(Stored records)
★ ★ ★ ★ ★

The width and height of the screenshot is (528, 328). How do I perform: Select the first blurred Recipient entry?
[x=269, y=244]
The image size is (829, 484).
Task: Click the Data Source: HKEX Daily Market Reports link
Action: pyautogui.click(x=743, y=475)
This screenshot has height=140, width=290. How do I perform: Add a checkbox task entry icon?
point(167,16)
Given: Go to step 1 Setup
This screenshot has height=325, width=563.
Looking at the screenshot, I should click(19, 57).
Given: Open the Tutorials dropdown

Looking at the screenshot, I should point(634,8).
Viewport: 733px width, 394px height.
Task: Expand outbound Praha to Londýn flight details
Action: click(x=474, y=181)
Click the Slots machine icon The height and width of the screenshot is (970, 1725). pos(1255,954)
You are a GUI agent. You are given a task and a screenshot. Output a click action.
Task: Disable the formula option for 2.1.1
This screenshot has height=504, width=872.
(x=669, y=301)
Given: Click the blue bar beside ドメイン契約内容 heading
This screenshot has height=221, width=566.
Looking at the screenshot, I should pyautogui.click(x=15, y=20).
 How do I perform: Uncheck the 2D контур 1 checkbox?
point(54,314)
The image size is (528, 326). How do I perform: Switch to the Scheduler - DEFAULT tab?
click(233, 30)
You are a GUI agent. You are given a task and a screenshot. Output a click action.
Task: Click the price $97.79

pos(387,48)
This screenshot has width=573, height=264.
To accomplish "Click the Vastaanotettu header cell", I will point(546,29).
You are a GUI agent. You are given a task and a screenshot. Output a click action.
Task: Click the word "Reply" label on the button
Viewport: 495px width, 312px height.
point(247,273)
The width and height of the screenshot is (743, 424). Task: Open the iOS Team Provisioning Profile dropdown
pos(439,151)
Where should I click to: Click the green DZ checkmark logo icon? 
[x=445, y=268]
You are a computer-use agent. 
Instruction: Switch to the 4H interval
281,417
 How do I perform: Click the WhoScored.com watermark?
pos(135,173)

★ ★ ★ ★ ★

REQUIREMENT ->
In the entries above, copy the lines from the one that contains "Instruction: Switch to the 4H interval" through the last line, exactly as they appear.

REPLY TO THE TASK ->
Instruction: Switch to the 4H interval
281,417
 How do I perform: Click the WhoScored.com watermark?
pos(135,173)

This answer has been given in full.